Standard Script Header Template

Consistency makes scripts maintainable. Always include a header like this:

// -------------------------------------------------------
// Script Name: [NameHere]
// Purpose: [What the script does in plain language]
// Usage: [How to run it; context required]
// Assumptions: [What must be selected; ES3 runtime only]
// Safety: [Read-only / DRY_RUN / destructive with caution]
// Dependencies: [Shared helpers, external tools]
// Update history:
//   v1.0 (2025-08-26) – Initial
//   v1.1 (2025-09-01) – Added dry-run flag
// -------------------------------------------------------

Logging Helper Snippet

Logging is essential for dry-run, auditing, and governance. Use a helper that writes both to Output and CSV.

// -------------------------------------------------------
// Logger.js – reusable helper
// Purpose: Write logs both to Output tab and CSV
// -------------------------------------------------------
function Logger(tabName, filePath){
  this.tab = tabName;
  Repository.CreateOutputTab(tabName);
  Repository.ClearOutput(tabName);

  var fso = new ActiveXObject("Scripting.FileSystemObject");
  var file = fso.OpenTextFile(filePath, 8 /*append*/, true /*create*/);

  this.log = function(msg){
    Session.Output(msg);
    file.WriteLine(msg);
  };

  this.close = function(){ file.Close(); };
}

// Usage example:
function main(){
  var log = new Logger("MyScript","C:\\temp\\myscript.log");
  log.log("Script started.");
  // ... your logic ...
  log.close();
}

Common ObjectType Values

When checking what the user has selected:

  • otElement (4) — an element (Class, Requirement, etc.).
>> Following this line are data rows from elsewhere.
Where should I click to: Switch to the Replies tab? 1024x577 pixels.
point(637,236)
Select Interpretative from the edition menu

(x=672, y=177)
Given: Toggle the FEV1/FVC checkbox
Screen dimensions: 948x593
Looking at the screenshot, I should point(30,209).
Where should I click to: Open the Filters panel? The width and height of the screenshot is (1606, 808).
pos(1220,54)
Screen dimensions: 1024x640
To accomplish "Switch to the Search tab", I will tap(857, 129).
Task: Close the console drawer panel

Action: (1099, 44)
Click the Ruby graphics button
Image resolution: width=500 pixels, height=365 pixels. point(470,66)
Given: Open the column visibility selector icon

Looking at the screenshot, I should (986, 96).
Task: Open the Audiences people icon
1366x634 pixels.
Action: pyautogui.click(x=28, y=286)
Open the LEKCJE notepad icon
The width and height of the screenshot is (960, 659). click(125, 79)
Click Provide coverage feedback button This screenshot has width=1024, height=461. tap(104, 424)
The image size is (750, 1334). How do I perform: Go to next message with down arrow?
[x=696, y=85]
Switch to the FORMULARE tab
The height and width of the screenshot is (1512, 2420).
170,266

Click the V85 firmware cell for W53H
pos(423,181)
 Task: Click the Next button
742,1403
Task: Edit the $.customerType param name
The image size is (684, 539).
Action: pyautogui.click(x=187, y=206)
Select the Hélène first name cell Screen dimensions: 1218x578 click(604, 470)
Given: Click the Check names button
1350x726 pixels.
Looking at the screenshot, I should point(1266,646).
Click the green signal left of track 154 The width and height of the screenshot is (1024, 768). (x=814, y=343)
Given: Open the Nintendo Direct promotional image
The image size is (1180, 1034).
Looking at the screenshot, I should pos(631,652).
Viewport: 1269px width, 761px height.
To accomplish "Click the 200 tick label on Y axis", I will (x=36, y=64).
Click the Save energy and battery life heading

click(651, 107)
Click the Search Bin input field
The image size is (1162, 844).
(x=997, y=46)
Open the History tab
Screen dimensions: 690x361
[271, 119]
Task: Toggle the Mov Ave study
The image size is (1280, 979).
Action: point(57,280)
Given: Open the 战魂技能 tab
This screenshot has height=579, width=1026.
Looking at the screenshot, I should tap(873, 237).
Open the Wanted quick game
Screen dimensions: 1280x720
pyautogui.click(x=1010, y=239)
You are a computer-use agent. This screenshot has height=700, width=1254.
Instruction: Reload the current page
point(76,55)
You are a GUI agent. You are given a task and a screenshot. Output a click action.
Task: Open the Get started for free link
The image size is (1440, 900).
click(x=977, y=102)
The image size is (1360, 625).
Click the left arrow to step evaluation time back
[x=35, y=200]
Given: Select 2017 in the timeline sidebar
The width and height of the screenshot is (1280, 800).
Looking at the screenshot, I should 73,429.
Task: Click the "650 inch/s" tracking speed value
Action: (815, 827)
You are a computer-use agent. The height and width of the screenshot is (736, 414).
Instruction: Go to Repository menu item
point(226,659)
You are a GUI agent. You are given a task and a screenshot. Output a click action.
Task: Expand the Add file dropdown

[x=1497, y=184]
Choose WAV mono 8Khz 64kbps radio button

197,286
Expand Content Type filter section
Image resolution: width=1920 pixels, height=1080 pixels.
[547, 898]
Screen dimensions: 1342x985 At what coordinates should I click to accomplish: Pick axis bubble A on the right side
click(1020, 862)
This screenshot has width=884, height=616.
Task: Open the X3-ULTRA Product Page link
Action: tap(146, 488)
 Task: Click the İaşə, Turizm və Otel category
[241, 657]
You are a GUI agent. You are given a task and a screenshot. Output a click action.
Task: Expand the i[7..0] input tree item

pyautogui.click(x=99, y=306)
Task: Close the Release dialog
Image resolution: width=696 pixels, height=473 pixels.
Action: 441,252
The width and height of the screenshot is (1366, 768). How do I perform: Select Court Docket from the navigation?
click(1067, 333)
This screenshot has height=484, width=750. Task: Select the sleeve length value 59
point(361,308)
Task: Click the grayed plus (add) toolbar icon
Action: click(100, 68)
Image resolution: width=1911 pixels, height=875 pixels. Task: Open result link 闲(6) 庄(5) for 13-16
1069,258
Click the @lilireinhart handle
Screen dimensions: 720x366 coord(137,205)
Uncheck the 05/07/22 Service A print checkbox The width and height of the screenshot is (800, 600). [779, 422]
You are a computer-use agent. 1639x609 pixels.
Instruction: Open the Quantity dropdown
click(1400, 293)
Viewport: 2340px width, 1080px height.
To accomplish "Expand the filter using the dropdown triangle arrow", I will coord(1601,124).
  • otPackage (5) — a package.

  • otDiagram (8) — a diagram.

  • otAttribute (9) — a class attribute.

  • otMethod (10) — a method.

Pattern

var obj = Repository.GetTreeSelectedObject();
if (obj.ObjectType == otPackage) {
  Session.Output("Package: " + obj.Name);
} else if (obj.ObjectType == otElement) {
  Session.Output("Element: " + obj.Name);
}

Common Errors Quick Table

Symptom Likely Cause Fix
Change not saved Forgot .Update() Always call Update()
Change saved but not visible Forgot RefreshModelView() Refresh at end of script
“Object doesn’t support forEach” Tried JS array methods on collections Use .Count / .GetAt(i)
Deletes skip items Looping forward while deleting Loop backwards
Characters “???” in export ANSI encoding in JScript FSO Use Python/C# for UTF-8

Quick Reuse Snippets

Safe delete loop

for (var i=col.Count-1; i\>=0; i--) col.DeleteAt(i,false);

DRY_RUN guard

if (!DRY_RUN) { e.Update(); }

String trim

function trim(s){return
s==null?"":String(s).replace(/^\s+\|\s+\$/g,"");}

Summary

This reference chapter gives you the essentials at a glance:

  • The object model map.

  • SQL query patterns.

  • Standard headers.

  • Logging helper.

  • Common ObjectTypes and errors.

Keep it open as your daily cheat-sheet: it saves time, avoids mistakes, and makes your scripts consistent.